Aim of the exercise:
For the data below, tally how many lines contain "pixels" and answer only with that tally.
*** Opening Dataset content ***
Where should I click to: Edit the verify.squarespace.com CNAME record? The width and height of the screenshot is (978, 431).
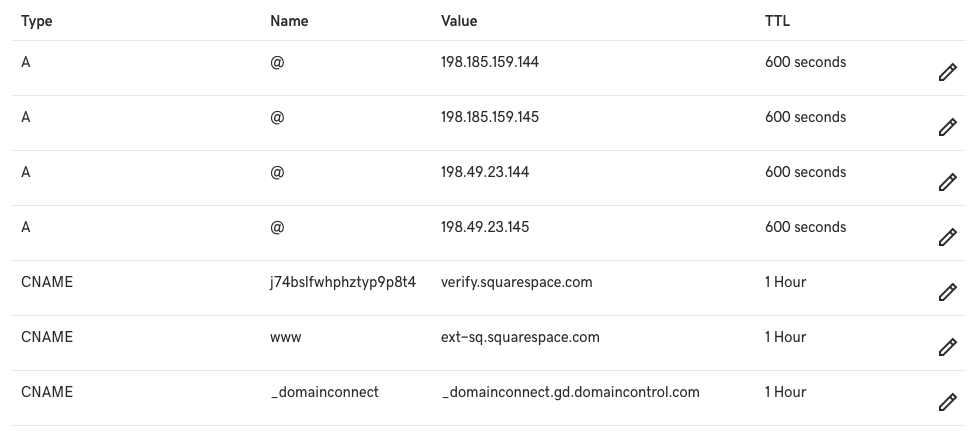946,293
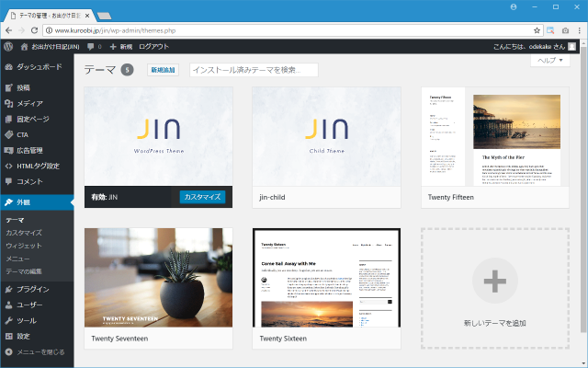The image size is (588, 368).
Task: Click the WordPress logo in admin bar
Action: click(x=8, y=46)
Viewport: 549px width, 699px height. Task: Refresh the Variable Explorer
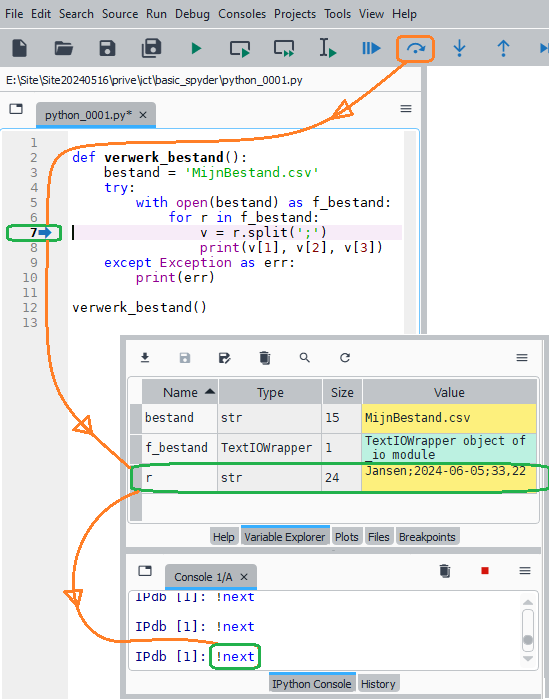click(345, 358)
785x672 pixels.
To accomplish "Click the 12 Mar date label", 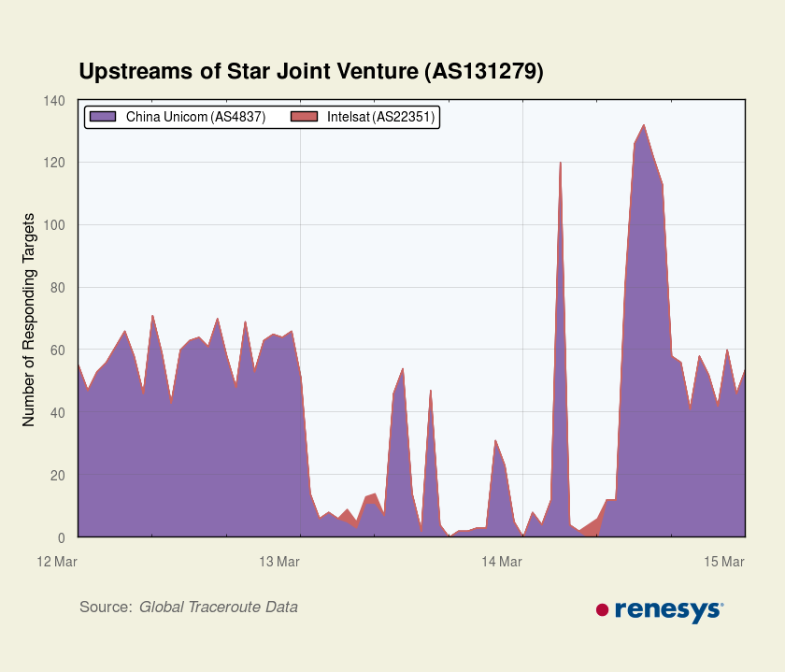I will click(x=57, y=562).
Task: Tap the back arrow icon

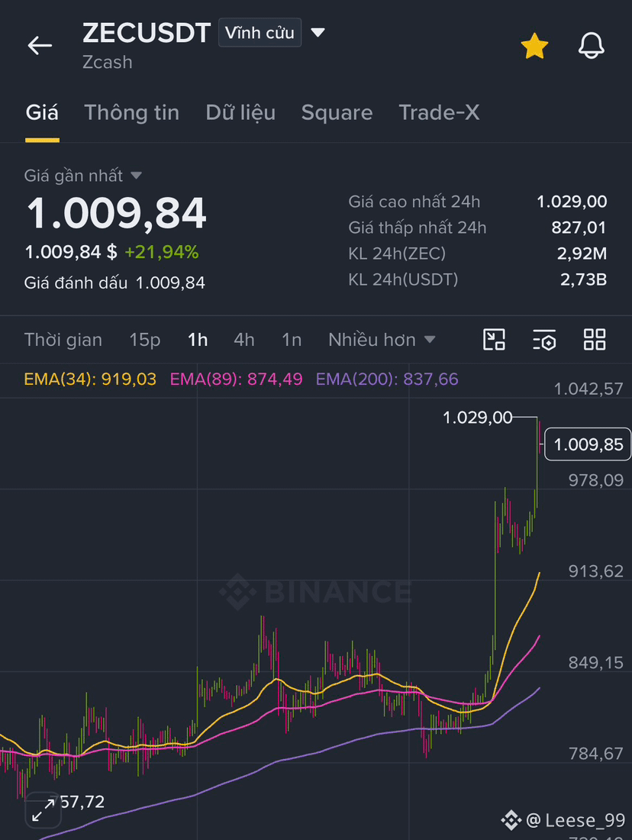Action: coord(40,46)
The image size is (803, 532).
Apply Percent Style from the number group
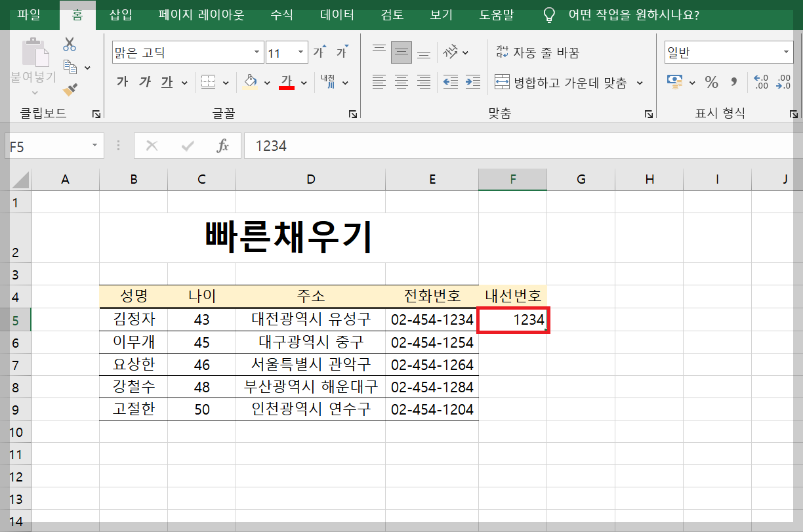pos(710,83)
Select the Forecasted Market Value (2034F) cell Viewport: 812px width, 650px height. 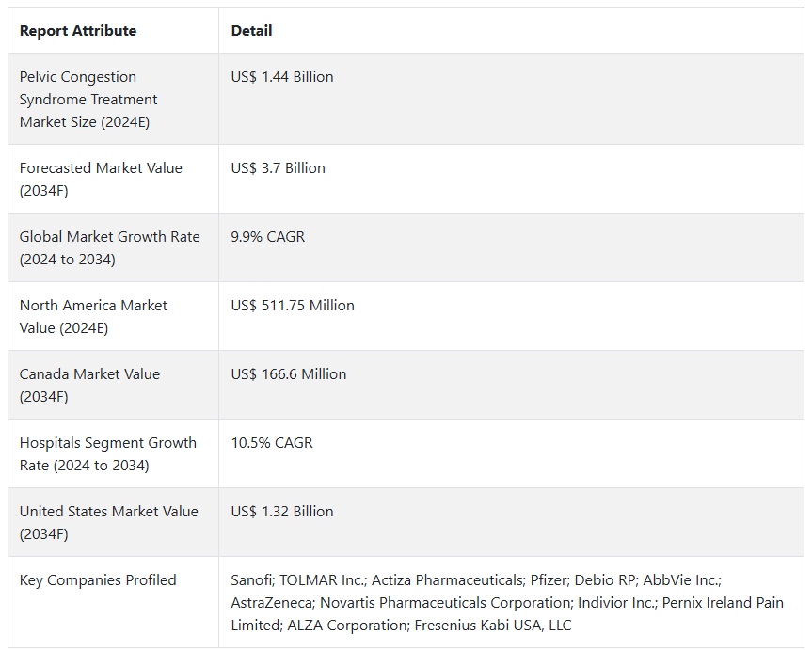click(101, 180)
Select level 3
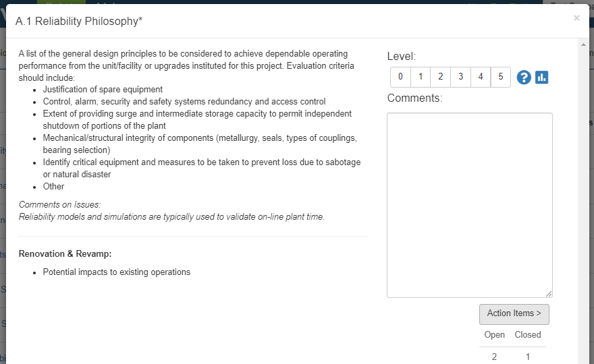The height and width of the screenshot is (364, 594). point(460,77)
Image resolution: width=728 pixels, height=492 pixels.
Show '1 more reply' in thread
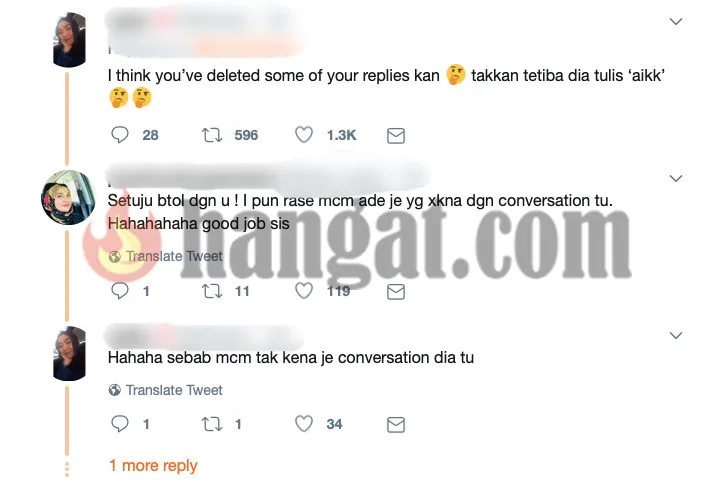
*** Closing Dataset content ***
Output for this task:
2